Several weeks ago, Rabbi Chester gave me a bulging manila folder with photocopied commentaries on Vayakhel by various Reform rabbis over the past few years. (I presume he has a similar folder for every other weekly Torah portion too…. I dare not imagine what his garage looks like.)
Reading through all of it gave me a sense of what other people have focused on when talking about Vayakhel. Now — powered by the sugar rush of many small bags of Halloween candy — I’ll run down some of the more interesting points:
Shabbat. Before Moses tells the Israelites to bring their personal treasures to build the mishkan (tabernacle), he tells them they must not work on Shabbat. A number of writers highlighted the significance of this – that observing the Sabbath is more important even than building God’s own abode. And:
- The Chatam Sofer’s observation that we may not profane the Sabbath for God, but we may do so to save a human life.

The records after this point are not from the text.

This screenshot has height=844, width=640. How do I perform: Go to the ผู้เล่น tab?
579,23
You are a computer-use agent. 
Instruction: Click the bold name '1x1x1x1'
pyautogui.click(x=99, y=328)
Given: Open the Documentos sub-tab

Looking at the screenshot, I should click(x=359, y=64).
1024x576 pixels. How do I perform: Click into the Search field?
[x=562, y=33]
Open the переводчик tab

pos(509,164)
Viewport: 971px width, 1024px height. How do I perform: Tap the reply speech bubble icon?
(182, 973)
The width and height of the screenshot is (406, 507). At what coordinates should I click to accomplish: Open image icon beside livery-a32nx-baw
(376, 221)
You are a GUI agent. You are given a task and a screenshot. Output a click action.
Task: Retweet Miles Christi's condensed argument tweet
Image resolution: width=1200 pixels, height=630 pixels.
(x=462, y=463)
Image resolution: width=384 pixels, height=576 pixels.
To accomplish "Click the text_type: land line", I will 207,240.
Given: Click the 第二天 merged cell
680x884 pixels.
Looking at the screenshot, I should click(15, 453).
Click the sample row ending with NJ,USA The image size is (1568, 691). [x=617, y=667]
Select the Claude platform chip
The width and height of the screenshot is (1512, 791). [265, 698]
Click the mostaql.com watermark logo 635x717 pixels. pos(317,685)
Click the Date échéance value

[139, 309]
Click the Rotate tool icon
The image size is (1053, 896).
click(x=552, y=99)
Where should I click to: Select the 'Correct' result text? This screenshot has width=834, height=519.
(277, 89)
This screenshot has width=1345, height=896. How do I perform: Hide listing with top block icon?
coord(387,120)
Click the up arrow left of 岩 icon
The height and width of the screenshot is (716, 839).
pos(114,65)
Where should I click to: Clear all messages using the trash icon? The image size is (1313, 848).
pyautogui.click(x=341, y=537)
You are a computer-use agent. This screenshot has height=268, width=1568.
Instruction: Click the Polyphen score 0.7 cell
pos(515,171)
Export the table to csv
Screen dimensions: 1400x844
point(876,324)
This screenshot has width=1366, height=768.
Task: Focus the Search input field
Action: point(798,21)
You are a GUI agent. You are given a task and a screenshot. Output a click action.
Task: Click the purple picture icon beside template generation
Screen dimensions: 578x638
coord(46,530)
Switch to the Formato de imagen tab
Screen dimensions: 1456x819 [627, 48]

- Abraham Heschel’s comment that “The Sabbath itself is a sanctuary which we build, a sanctuary in time.”
What is work? The Torah forbids work on Shabbat while never explicitly defining work. But the rabbis who compiled the Mishnah identified 39 acts (plowing, sowing, weaving, writing, kindling fire etc.) that were prohibited on Shabbat. Why these 39 acts in particular? One explanation goes back to Vayakhel and says the 39 acts cover all the kinds of “work” involved in building the mishkan.
Golden calf versus building the mishkan. In Vayakhel, the people of Israel generously bring their jewelry, mirrors, beautiful fabric and other treasures to build the mishkan. In the previous week’s Torah portion, they melted their jewelry and gold to make the golden calf.
So it’s not that material goods in themselves are bad; it’s what we do with them. “All the things we have – money, cars, homes, clothes, time and emotions – are the modern equivalent of the Israelites’ gold and silver, which we can use to build either idols or sanctuaries,” wrote Rabbi Elliott Kleinman. “How are we to decide which we will build?”
Another commentator made a similar point about art, such as the craftsmanship that went into creating both the golden calf and the mishkan: “Each human being must first make an existential choice: By what values do we live?” wrote Rabbi Bradley Shavit Artson. “Art will express the choice we have made, but it cannot substitute for the choice itself.”
Mishkan as creation, humans as creators. Building the mishkan is a mirror of God’s creation of the world – both God and the Israelites rested on the seventh day. We each share God’s responsibility for making a better world.
“The implication of Creation – that we have the power to be God’s partner in this world – is now made manifest in the Mishkan’s construction,” wrote Rabbi Irwin Zeplowitz. “The lengthy description of each item implies that even the most insignificant part matters. The Mishkan is complete only when all those separate parts are united.”
Transitional structure for a transitional people. The mishkan is halfway between a tent and a house – it has hanging fabric and pegs, but also heavy gold beams.
“The mishkan as a transitional structure mirrors the Israelites as a people in transition… nomads turning into a settled agrarian people,” said Rachel Adler, a professor at Hebrew Union College. “For post-exilic Jews, the transportable mishkan represents a transportable Judaism. It reminds us that wherever we go, we carry with us the power to create sacred space…. Judaisms are not static. As with the mishkan, we are continually taking them apart and putting them back together.”
Giving. The Israelites bring so many treasures for the mishkan that Moses has to tell them to stop. Several rabbis made the natural comparison to temple building campaigns, and wished they had been so lucky.
Moses initially instructed the Israelites to donate “kol n’div libo” – “each one according to his or her heart.” Some writers suggested that it was their hearts that were the actual gift, more than any specific piece of gold or jewelry.
So there you have it. That’s enough material for about a half dozen d’vrei Torah in one blog post. And those are just some recent writers who happened to be in Rabbi Chester’s manila folder! I’d like to track down what the historic commentators have said over the centuries, just to be thorough. No stone unturned. No drash unread. No child left behind. No metaphor unmolested….
Enough already! Would someone throw out the Halloween candy, please?